**Что нужно сделать**.
1. Назовите всех людей, которые упомянуты в тексте о патриотизме по имени или фамилии.
2. Переведите на английский язык предложение из текста о патриотизме: «Патриотизм – это прежде всего чувство единения со своим народом».
3. Продолжите текст о патриотизме, начав сразу после его последнего предложения.

**Исходный текст**.
☆ ☆ ☆
За Русь Единую и неделимую надо бороться!

Откуда ощущение Родины и в чем суть патриотизма? Я – историк, преподаю в Университете Дружбы Народов. Складно рассказывать истории – в этом, как известно, и состоит ремесло истории, начиная с Геродота. Поэтому приведу две истории. Из своей жизни. В декабре 1941 года мы жили на Преображенке, куда вернулись, вернее – мать привезла нас обратно, из эвакуации, из Нижнего Новгорода. В нашем доме жило семь семей. И напротив стоял другой дом. Жили мы так в это время: топили дровами, а ели клейстер, я его вкус до сих пор помню. Я, шестилетний, вначале бегал, а потом из-за голода стал все больше лежать под одеялом, и топить у нас стало нечем. Но вот в одну прекрасную декабрьскую ночь, как в симфонии Бетховена, раздалось мощное “та-та-та-та” – стучали в раму. Мы, конечно, вскочили, и услышали знакомый голос соседки: “Да не спите вы, включите радио!” Репродуктор, такую огромную черную тарелку, мы стали выключать вот почему: нам надоело ходить в бомбоубежища при налетах, решили – как Бог пошлет. Мы радио включили, а там: “В последний час. От Советского Информбюро”. Разгром немцев под Москвой. Дальше произошло нечто мистическое. Мы прослушали это сообщение. И мать вдруг стала одеваться. Бабушка ей: “Куда ты?” Она: “Я не могу. Мне нужно выйти”. И вот мы все оделись, выходим – под козырьком на крыльце уже соседи стоят. Представьте себе, ночь – хоть глаза выколи, везде светомаскировка. Вот мы стоим, такая же группа напротив стоит. И эти группы медленно начинают сближаться, сходятся посреди двора. Никто ни о чем не говорит, все понятно. И только рядом со мной женщина все крестится, все крестится: “Слава тебе, Боже! Слава тебе, Боже милостивый!” – слезы у нее льются, льются. Она перед этим подряд две похоронки получила. Когда узнала о смерти мужа, плакала. А когда о смерти сына – она уже плакать не могла… Мне было шесть лет, от горшка два вершка, но я отчетливо ощутил, как сердца людей бьются в одном ритме. Патриотизм – это прежде всего чувство единения со своим народом. Так, меня очень многое разделяет с Игорем Ростиславовичем Шафаревичем, но есть у него слова, что он в эмиграцию не уедет, даже если его будут выталкивать – это как раз та точка полного слияния, о которой я говорю.
☆ ☆ ☆
(Данные для указания на цель)

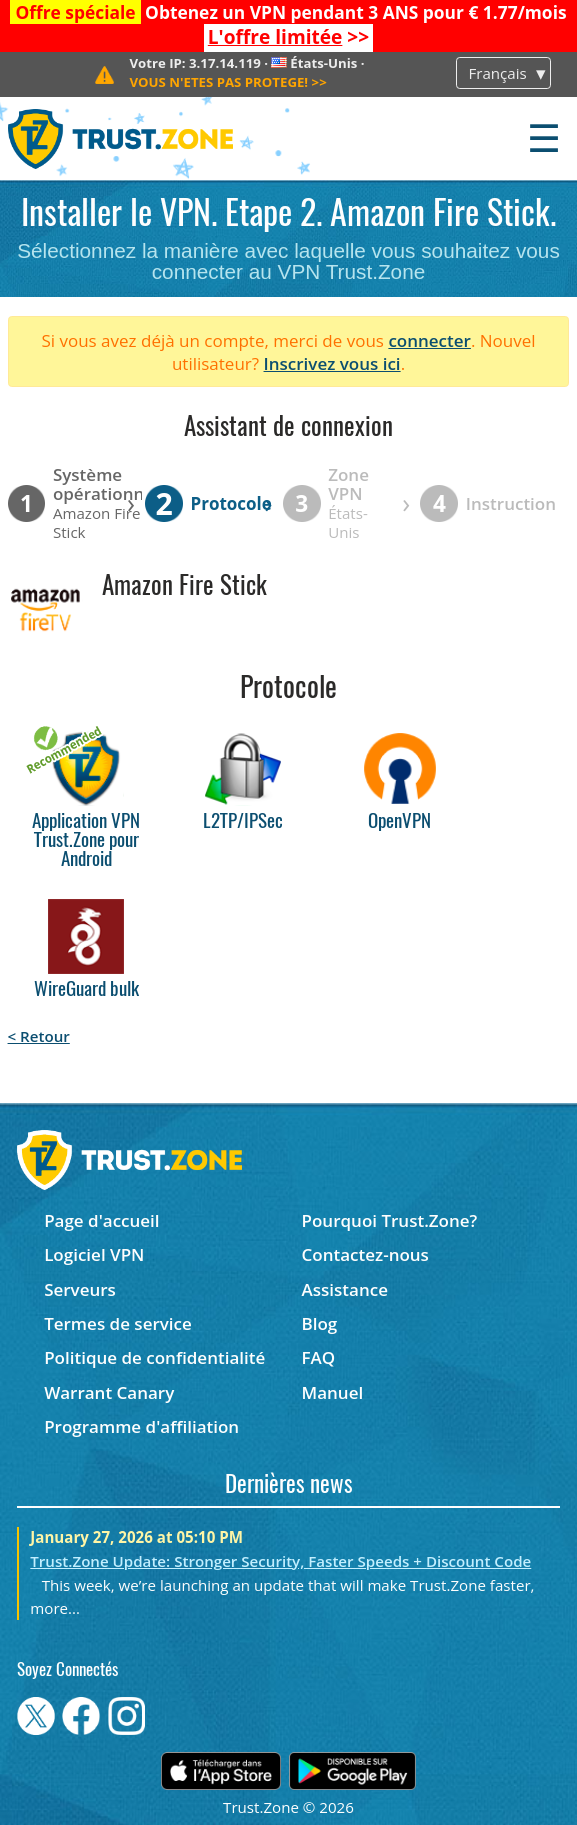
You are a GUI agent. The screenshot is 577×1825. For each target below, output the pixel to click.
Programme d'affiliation (141, 1426)
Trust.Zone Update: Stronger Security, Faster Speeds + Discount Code (280, 1561)
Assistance (345, 1289)
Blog (320, 1323)
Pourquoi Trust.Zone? (390, 1220)
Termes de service (118, 1323)
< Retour (39, 1036)
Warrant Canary (109, 1392)
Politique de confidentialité (154, 1357)
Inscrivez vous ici (332, 363)
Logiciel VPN (94, 1254)
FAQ (319, 1357)
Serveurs (80, 1289)
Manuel (333, 1392)
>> (288, 37)
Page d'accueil (101, 1220)
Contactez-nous (365, 1254)
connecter (429, 340)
☆ ☆ ☆
**Ответы к заданиям**.
1. Геродот, Бетховен, Игорь Ростиславович Шафаревич

2. Patriotism is, above all, a feeling of unity with one's people.

3.
Теперь вторая история. О моем коллеге, Разливахине Алексее Александровиче. Он на десять лет старше меня, но, несмотря на этот возрастной перепад, отношения у нас сложились самые товарищеские, и я однажды рискнул расспросить его о самом первом бое, который он принял. Я знал, что он – военный летчик, стрелок-радист, вся грудь в орденах, но оказалось, что встретился он с врагом не в небе, а под Москвой, в составе исчезнувшего для истории, как будто его и не было, Особого Московского комсомольского противотанкового истребительного батальона имени товарища Сталина.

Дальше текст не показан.